Warraven was just trying to hold on. She was exhausted. This was far worse than battle – at least there she had the smell of blood and the pounding in her ears to spur her on, make her forget her pain and fear and abandon herself to fight or die. No, here was worse. Her legs ached, her spine shot constant reminders of how unhappy it was with the abuse, and her shoulders were tight from concentration. The horse was unlike anything she had rode before. Kodo were at least large enough to accommodate her size. Even the talbuks were heavily built and the saddles weren't so narrow... or bony. Yet the horse ran on, over and over, until her mind fell into a stupor and she wondered just who was training whom.

At around sundown, the horse finally won. The tauren simply slid off the saddle to one side, landing with a heavy crunch on her shoulder and rolling onto her back, her eyes glazed and her mouth slightly open. The people who saw the fall winced. A tauren falling off a mount was not a graceful sight. Somewhere, the trolls started yelling for people to come collect or pay up on their bets. The horse just stopped running, going from a gallop to standing still in just a couple steps. It then just stood there, staring straight ahead at nothing in particular. Warraven just groaned, rolled about feebly, and attempted to get. She failed and lay there panting, wondering if the muscles in her legs would ever forgive her or if she'd ever get feeling back in her... tail.

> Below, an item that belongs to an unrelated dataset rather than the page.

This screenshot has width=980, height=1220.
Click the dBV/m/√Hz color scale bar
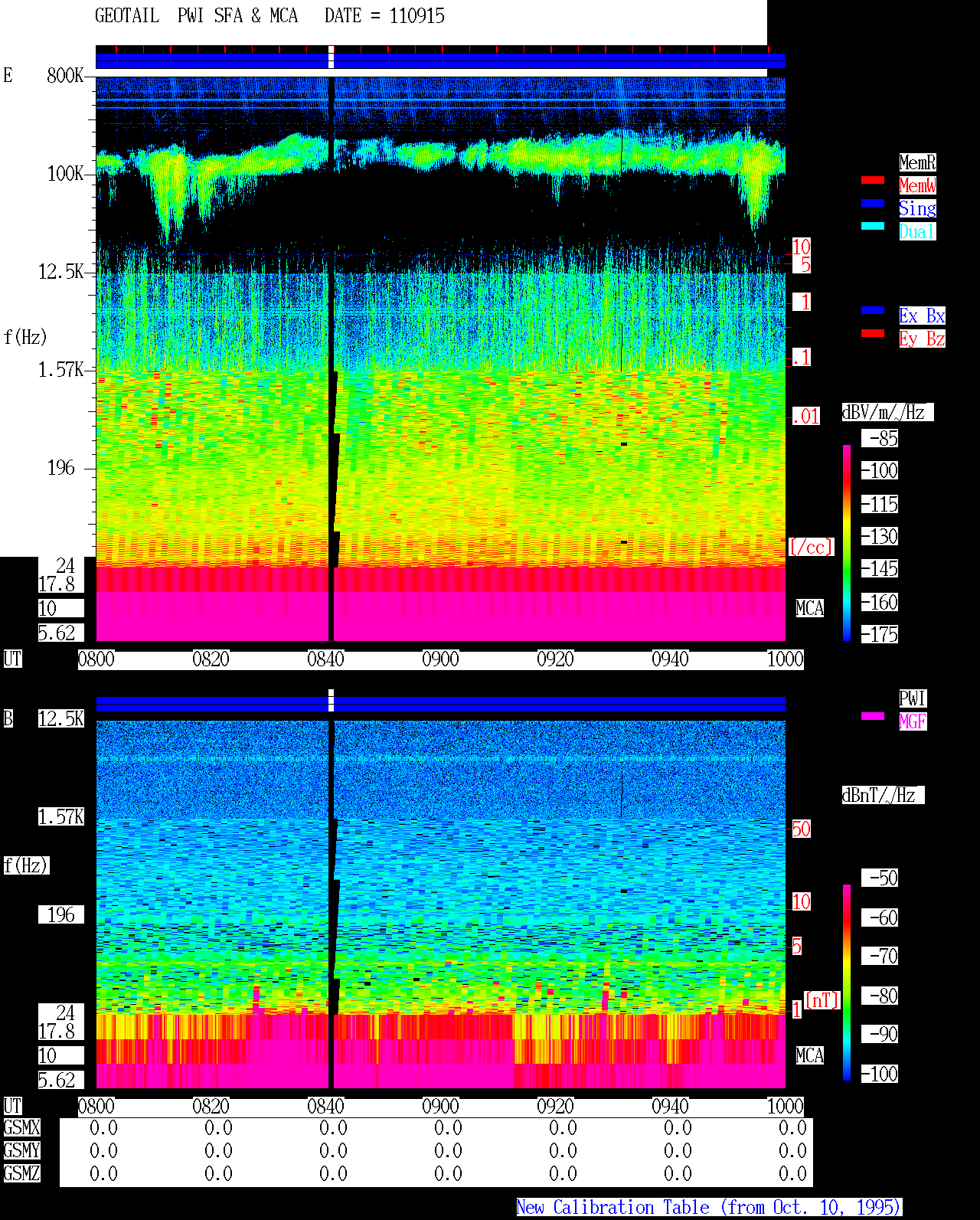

It was a gnome mage that finally ventured over. He stood there for a moment, grinning slightly, twirling his mustache as he stared down at the tauren. It wasn't often he got to look down on the overgrown cows.

"Nice horse," he said, and Warraven just blinked in complete incomprehension at his Common. He chuckled and looked around the small crowd.

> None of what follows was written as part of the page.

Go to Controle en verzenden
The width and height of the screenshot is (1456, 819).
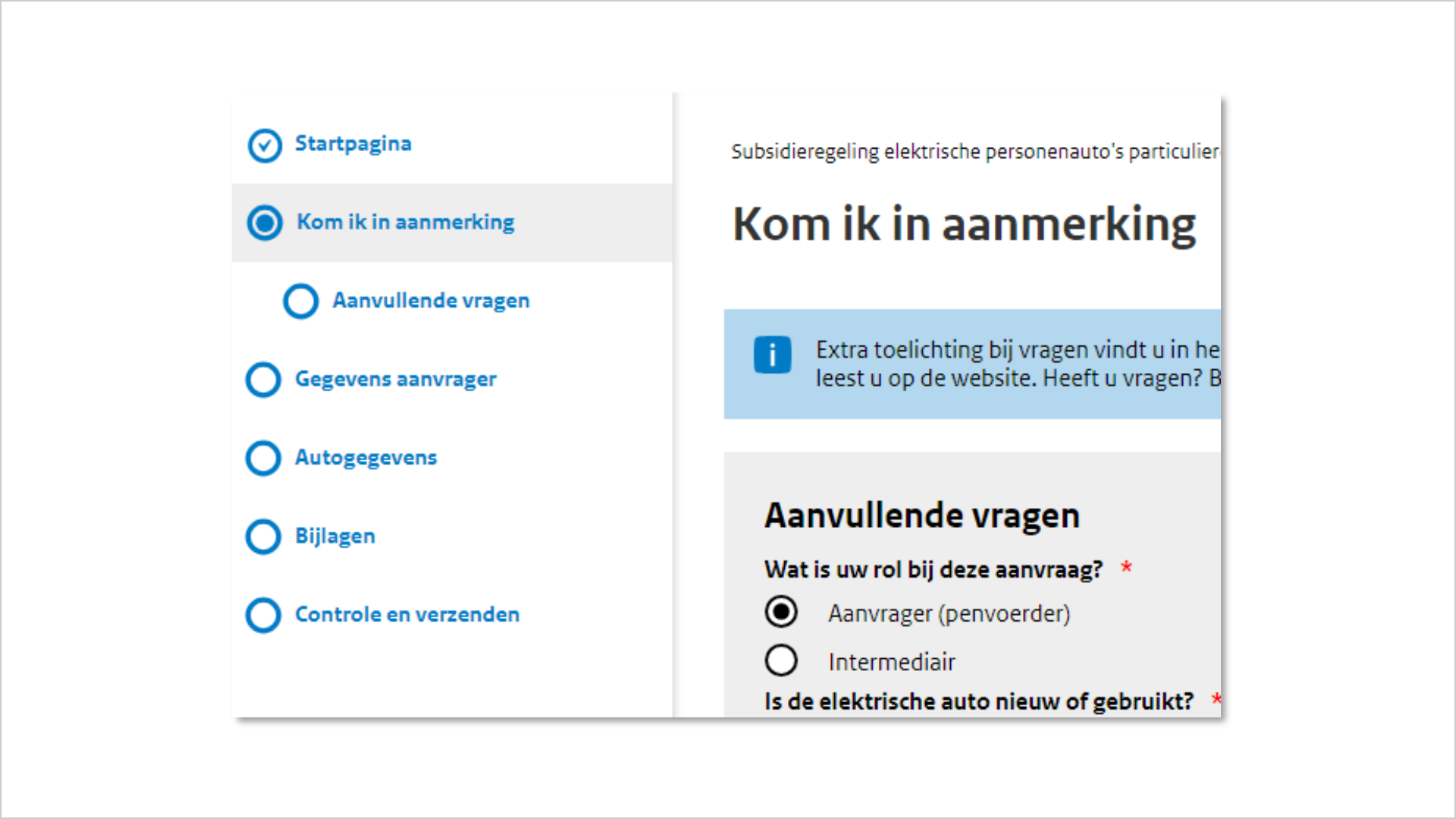406,614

"Hey, where's the Dalaran guards when you need them?" he asked, "We need a cleanup crew here. I don't like coming across passed-out tauren blocking the street."

They were already on their way. It took three of them just to move her and much more swearing to get the horse to kneel and then roll the tauren's mass onto the back. Warraven was crying feebly as the horse got up and followed their lead to the Filthy Animal for a room. The gnome chuckled.

She wouldn't be walking anywhere anytime soon... much less riding.